Creepy Presents… - Published by Dark Horse Comics. I totally flipped my wig over the first two volumes for Bernie Wrightson and Richard Corben (I gushed over them here and here), and I also quite enjoyed the Steve Ditko edition as well. I grew up sneaking peeks at these thrilling, terrifying, and oftentimes titillating tales of torment and tension as a kid, and I am happy to say that my fond memories hold true. These stories, many of which are written by Bruce Jones, are of a grand time when the Warren Magazine’s offerings were in full effect with the best of the best that comics had to offer. These beautiful editions need to be on everyone’s favorite bookshelf, which reminds me that I need to get ahold of the recently released Creepy Presents…Alex Toth.

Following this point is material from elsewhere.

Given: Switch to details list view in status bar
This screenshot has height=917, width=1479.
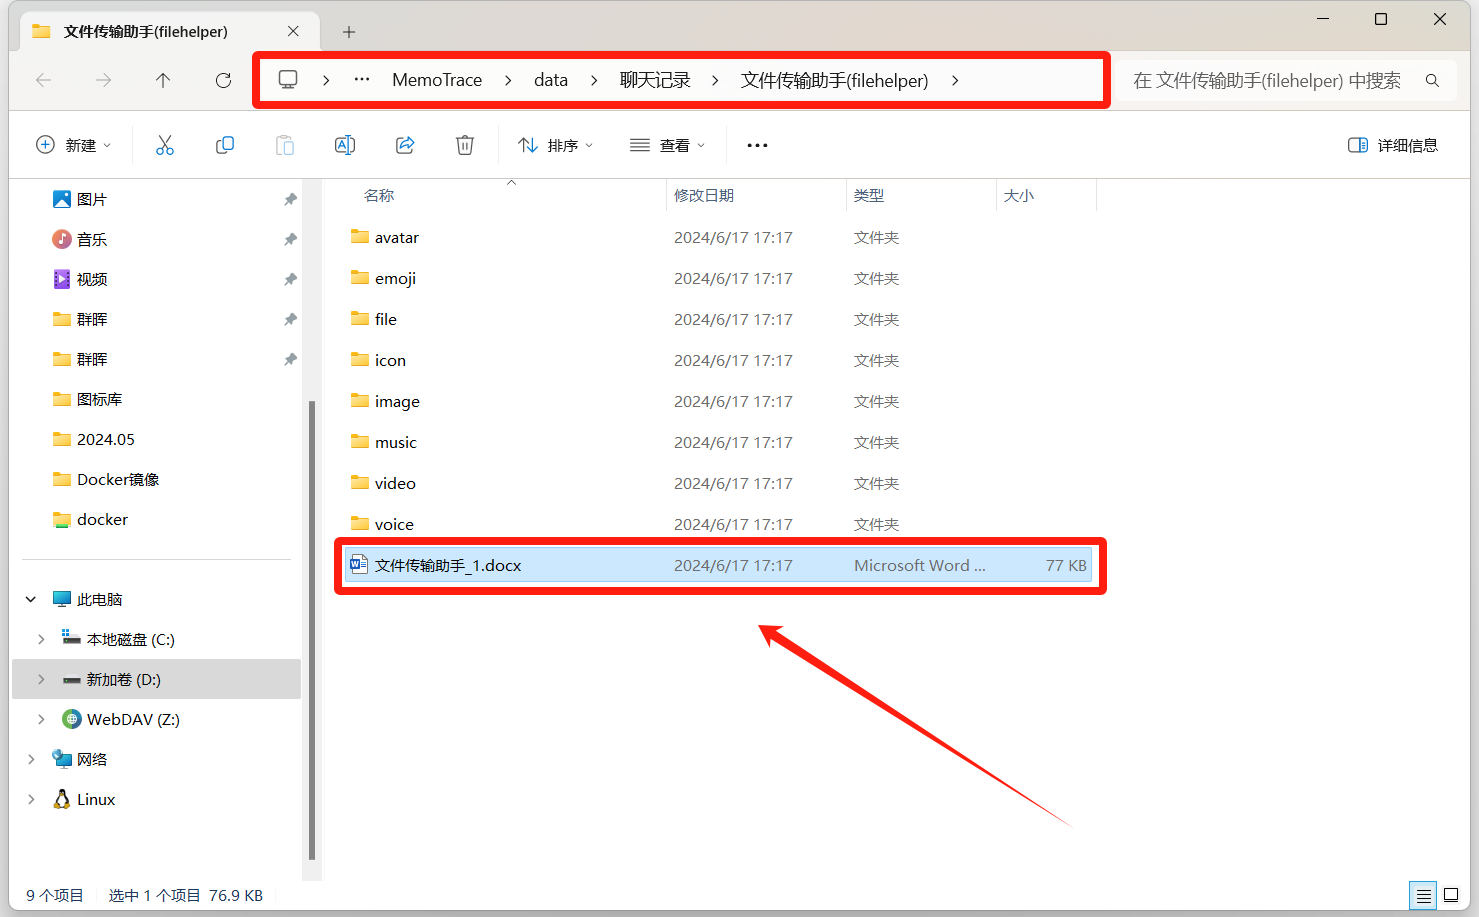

Locke & Key - Written by Joe Hill, illustrated by Gabriel Rodriguez, published by IDW. I don’t have the newly released hardcover edition for the link above, but it looks to be even more kickace (and cheaper) than buying the first two individual hardcovers that I have. This series is fantastic, whether it is Halloween, Christmas, the Fourth of July, or Aunt Barthalomew’s birthday. The creators immediately pull you into the lives of the Locke family and keep you firmly glued to the pages of this mystical horror comic that is phenomenal from beginning to end, as well as every step in-between. The crazy thing — as of this writing — is that this graphic novel series is available in its entirety for FREE through Amazon Audible as an audio-only book. Seriously. Go grab this NOW before it is no longer free, BUT read the comics first all the way through, and then fire up the audio version to expand what you already know. I think I will reread these as I listen to the glorious audio version to better experience this masterwork that made me shutter, unnerved me, made me laugh, and tugged on my emotions and heart the entire time. No matter how you look at it, Locke and Key is something special that all mature comic fans need to experience.

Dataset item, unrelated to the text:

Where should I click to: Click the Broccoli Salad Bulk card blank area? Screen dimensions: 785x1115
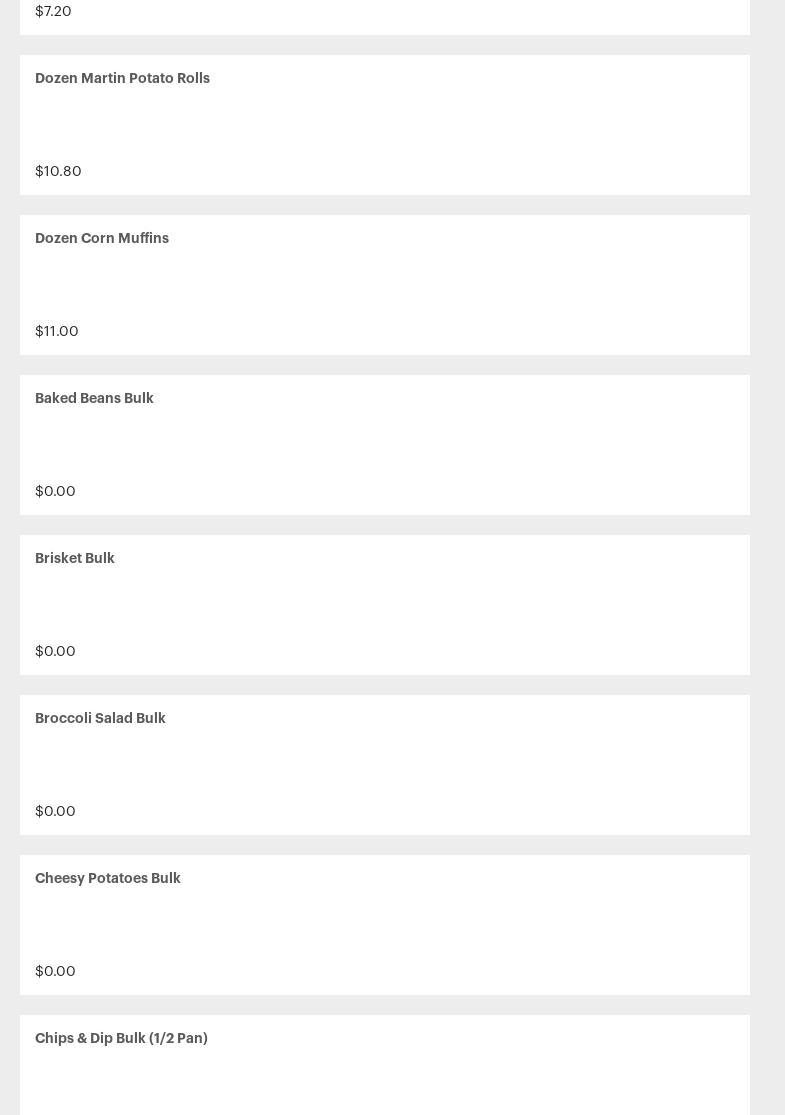click(385, 764)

Other Notables - Ack, I’m out of time, but here are some other books you should check out to celebrate the Halloween season: The Sandman, Revival (this one is great!), Wytches (creepy to the max!!!)Hellblazer, Midnight Nation (I need to reread this one soon), Batman: Arkham Asylum.

Did I Miss Something? - Please let me know if I forgot to add a particular horror comic to this list. I’m sure there are tons out there that I mistakenly forgot about, or have not yet read. One series I have owned for some time that I have not yet tackled is From Hell, which I fully intend to remedy very soon. Thank you for reading. Have a great and safe Halloween!